Freemasonry right arm of the mafia: Messina Denaro's plan

In thirty years on the run, Matteo Messina Denaro sought greater relations with politics. The loggia would have protected him even outside the Trapani area

U Siccu had a grandiose idea in mind: that the mafia would take over politics. How? By creating covered Masonic lodges "where only characters of a certain rank are affiliated and where the violent component of the mafia becomes its armed wing", wrote the parliamentarians of the Anti-Mafia Commission five years ago in their final report.

It had been the same goal as another long-sighted godfather: Stefano Bontate, the «Prince of Villagrazia», an early Freemason and monarch of the old mafia, killed by the Corleonesi in 1981. Like him, also Matteo Messina Denaro he thought big.

After the massacres he had steered his Cosa Nostra towards business, he had immersed it in the "big game" of which Falcone spoke, relations in New York and Venezuela, Spain and England, wind power, construction, supermarkets, clinics, tourist villages, small for everyone, a tour estimated by Libera at around four billion, less blood and many hidden ties, to the point of making, according to some repentant, a secret lodge of his own, La Sicilia.

Freemasonry is a cement that binds people and even physically makes them stay in a single room, of compensation, where they can pursue their interests that are not always lawful", Michele Prestipino explained to the Antimafia when he was assistant prosecutor of Reggio Calabria, another land where many men of honor wear and wore aprons, starting with don Paolino De Stefano, the most holy mother who gave shoes to half the city ("so who walk on my shoes").
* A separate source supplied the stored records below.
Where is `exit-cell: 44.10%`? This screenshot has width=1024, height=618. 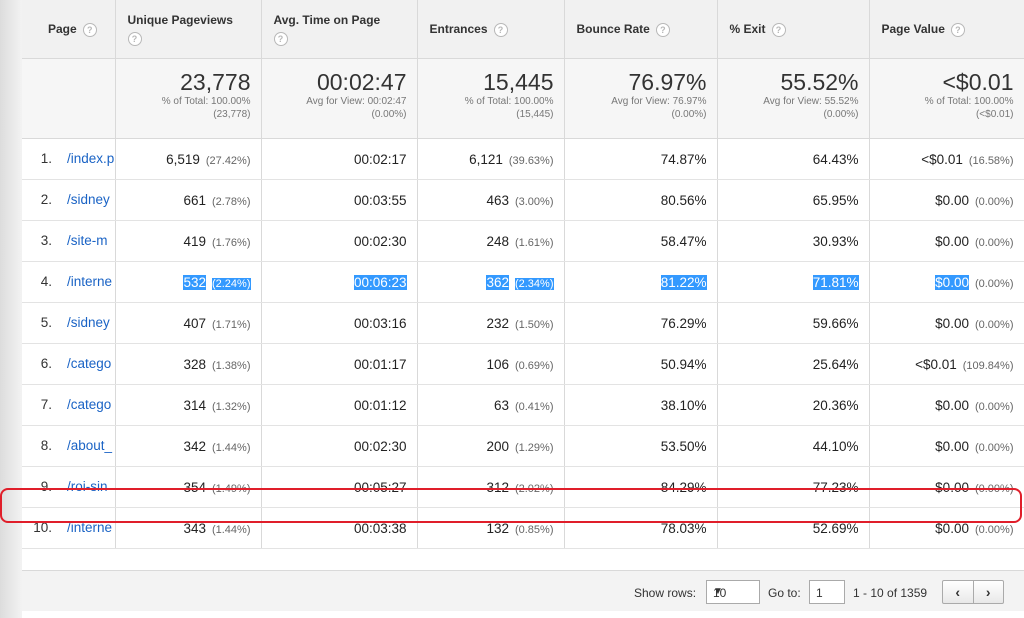
exit-cell: 44.10% is located at coordinates (794, 446).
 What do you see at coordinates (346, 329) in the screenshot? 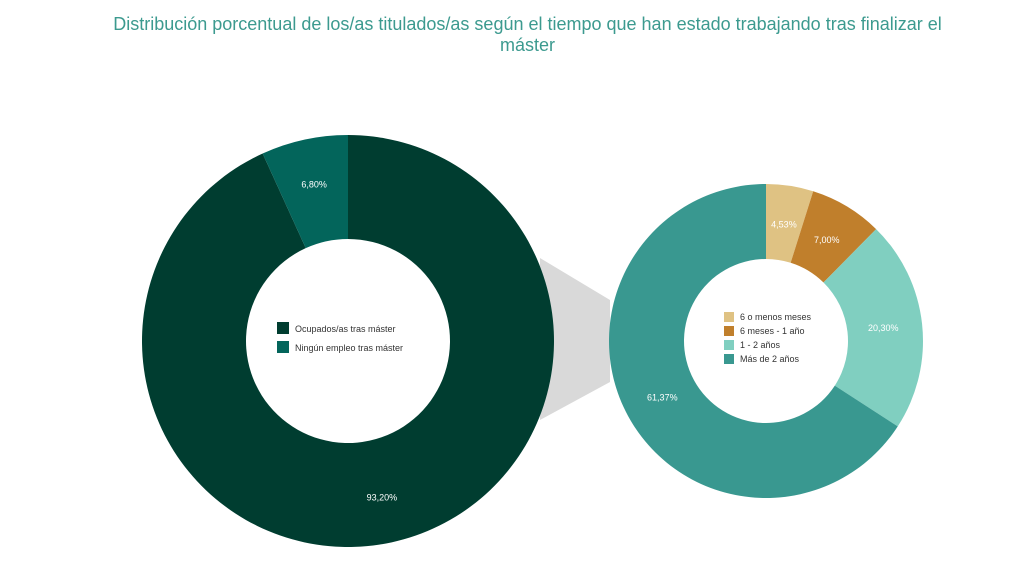
I see `legend-label-ocupados-as-tras-master: Ocupados/as tras máster` at bounding box center [346, 329].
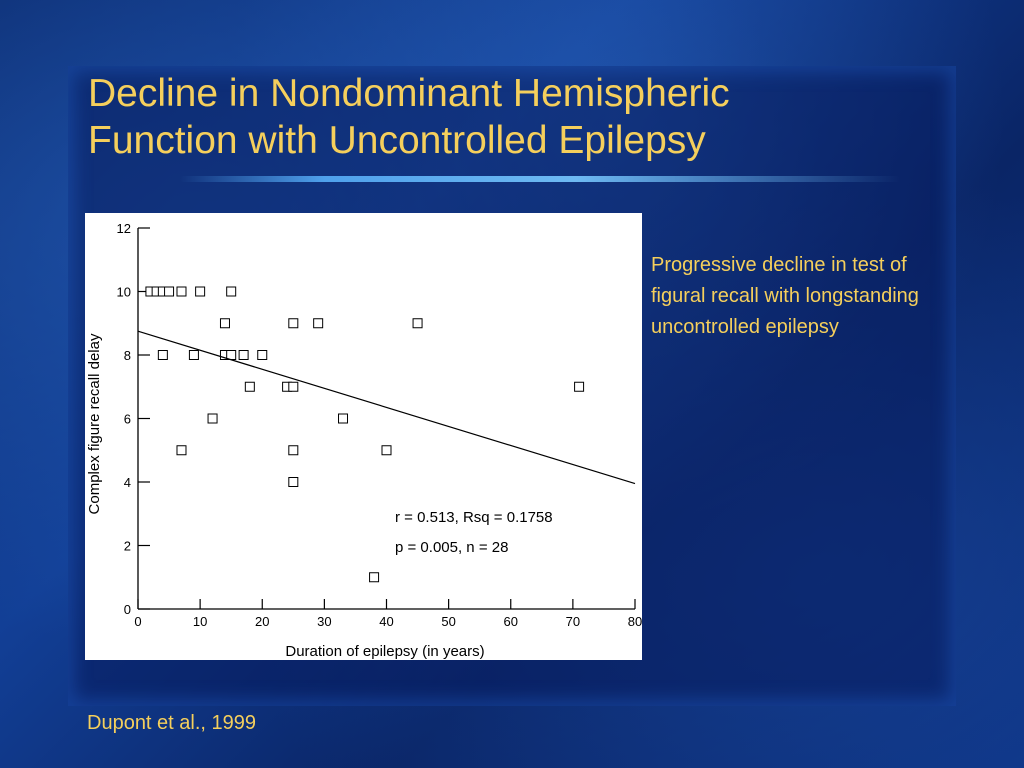  Describe the element at coordinates (94, 424) in the screenshot. I see `y-axis-label: Complex figure recall delay` at that location.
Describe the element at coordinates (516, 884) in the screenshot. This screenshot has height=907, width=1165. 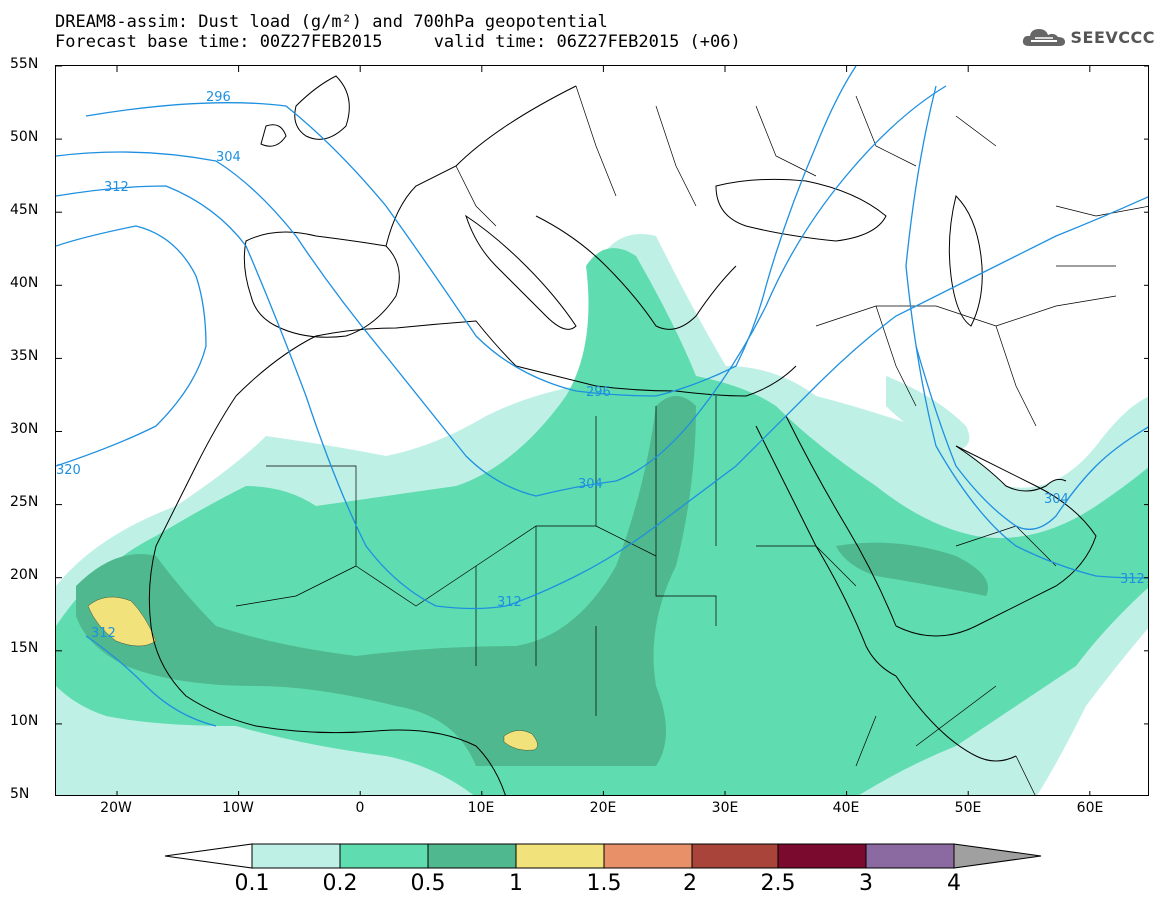
I see `colorbar-label: 1` at that location.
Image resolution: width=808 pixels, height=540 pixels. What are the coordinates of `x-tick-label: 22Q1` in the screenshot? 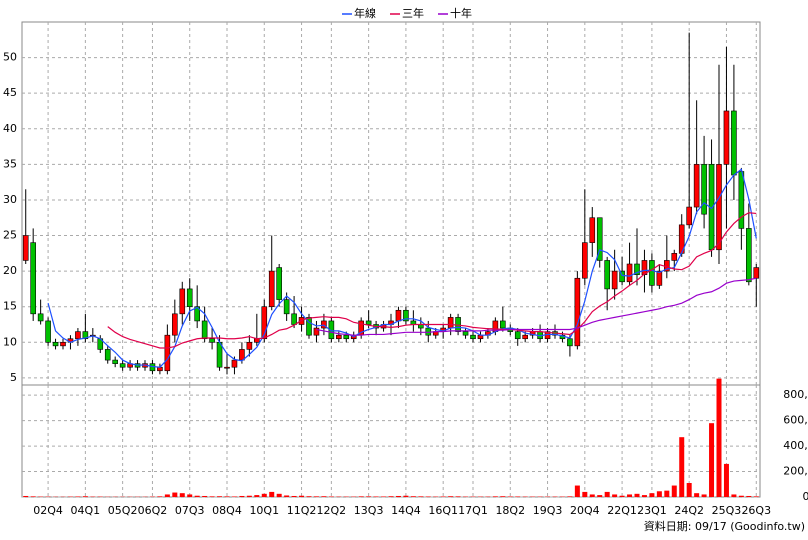 It's located at (622, 510).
In the mid-eighties, the case of the Isis 2 secret lodge broke out in Trapani, under the banner of the Scontrino club, where men from the institutions and bosses such as Mariano Agate meet, «to compose mafia, political and business interests including those attributable to the Messina Denaro".

In Castelvetrano alone, the Bindi Commission reports six of the nineteen lodges active in the province of Trapani and linked to four "obediences". The Municipality, dissolved at the time due to mafia infiltration, had come to have half of its councilors and assessors affiliated with some of them. "It seems like an oxymoron, but Freemasonry was a place of concealment in the light of the sun", smiles sadly Claudio Fava, who as vice president signed the Anti-Mafia report of December 2017.


"The king is dead, long live the king!"